Many people are afraid of the dark. I think that is because it is hard to see what lurks in the shadows. My belief is that some people are afraid of the quiet that comes with the night. No hustle and bustle to distract us from reality. Being a night nurse, I have become accustomed to the dark and I have grown to embrace the quiet. I am a Registered Nurse in the Neonatal Intensive Care Unit (NICU) at a major teaching hospital in Boston. I love the nights here.

There is nothing like holding a baby in your arms at 11:59 pm on Christmas Eve. Night nurses are special people. Some people call us crazy, but those people are the happiest that we are crazy enough to do nights. The night shift is usually quiet. I like to call it peaceful. It can still be very busy, but there are far less staff on at night, and often we are called to do tasks in other units. Sometimes we are asked to start IVs on the pediatric floor or draw labs in the Emergency Room or the Mother Infant Unit on a ‘normal’ newborn.

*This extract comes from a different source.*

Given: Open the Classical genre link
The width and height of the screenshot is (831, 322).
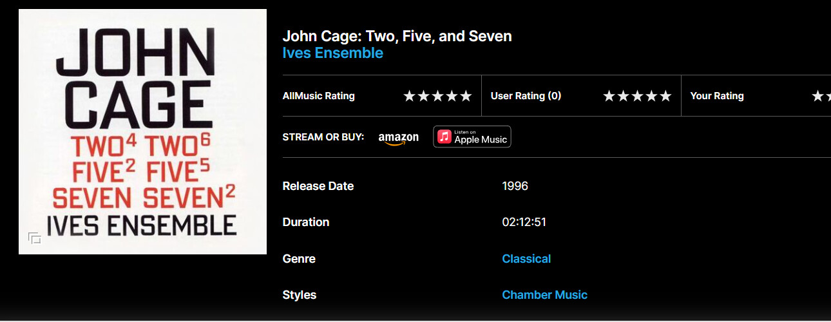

But one night in the winter of 2016, I was asked to do something very much out of the ordinary. I was asked to bless a very small baby who had passed away the day before. Tragically, the mother of (I will call him) PJ was in a devastating car accident. She was 20-something weeks pregnant and was driving when she was hit by a drunk/drugged driver head-on. I can remember seeing pictures of the car, and I couldn’t believe that anyone could have survived. PJ died on impact, the steering wheel delivering a deadly blow through the womb. His mom suffered horrific injuries and was in the ICU.

PJ was delivered the next day. His beautiful and fragile body was wrapped and brought to the Labor and Delivery to await the D.A.’s decision whether to prosecute the drunk driver or not, depending on the viability of PJ. The family of PJ was asking that the baby be blessed before his precious body was taken out of the hospital. Sadly, his mom was in a semi-comatose state and never got to see her beautiful boy.

Her family couldn’t bear to see him but they wanted him blessed and they wanted to be present. My charge nurse came to me and asked if I would be willing to do a blessing on this little boy. I guess I have a bit of a reputation as a ‘holy roller’ since I carry holy water and oil and Miraculous Medals in my work bag. I said, “Sure,” but I wasn’t sure what an appropriate blessing would be. I said a small prayer and asked for guidance and found a beautiful prayer for infants who had died. One of the greatest things about working at night is the camaraderie of of the nurses. My charge nurse knew this is something that shouldn’t be done alone, so we took a deep breath, I got my holy oil out of my bag, and together we headed over to Labor and Delivery to get little PJ.

What a beautiful child. Weighing a little over a pound, I could fit his tiny body in one hand. We gave him a bath and wrapped him in blankets. We put a knitted hat on his very small head. I can’t even describe the incredible feeling of privilege caring for this small and fragile body. He was so amazing. His long and strong fingers and toes; his perfect body so full of life and promise just days before now quiet and peaceful as the night. Many of the nurses who helped us wept at the loss.

We brought him to his family and, using the holy oil, blessed him and prayed with his family. Still his family could not bear to see him. I wish now I had asked them again. It would have given them the chance to see how flawless he was. I think seeing him and even holding him would have helped ease their overwhelming pain and loss – maybe not then and there, but possibly in the future… The most heartbreaking of all was that his mom would never get to hold or see him.

Amazingly, the DA denied not to press charges because little PJ was not viable and therefore not protected under the law. But little PJ’s life was truly not in vain. I am sure he brought great joy to his family even though his time was short and they never met him face-to-face. I hope having him blessed gave them solace in the days that followed. And little PJ left his mark on my heart and all of the nurses and doctors who cared for PJ, his mom, and all of his family present at his blessing.

For doctors and nurses whose hearts are sometimes hardened by the worst of humanity, this little boy showed them the most cherished part of humanity – a small, fragile baby. I am always amazed that people are surprised to see that a baby so small has all of their fingers and toes and are perfect even though they are little.

Taking care of PJ has made me want to do more to help people deal with bereavement and end-of-life issues. As I said, I wish I had been able to get PJ’s family to see him, but I didn’t have the right words. I wasn’t comfortable talking about death; I should have known what to say. Since that night, I have been actively involved in starting a Palliative/Bereavement Care Team in the NICU. Surprisingly, I am not alone in my interest in helping parents and families deal with this delicate issue. So far to-date, 40 nurses have signed on to the team. The primary goal of this team is to teach nurses to be better advocates for patients and families dealing with end-of-life issues.

I will forever remember little PJ and his family. He has helped me be a better and more attentive nurse. Caring for him and his family has sent me in a new direction in my nursing career. Taking care of him has even helped me think about life differently. Sometimes, when it’s late at night and I’m having a tough night, I think of him and his mom. I send up a prayer and ask him to look down on me and my previous charges and, more often than not, suddenly things don’t seem as dark and noisy anymore.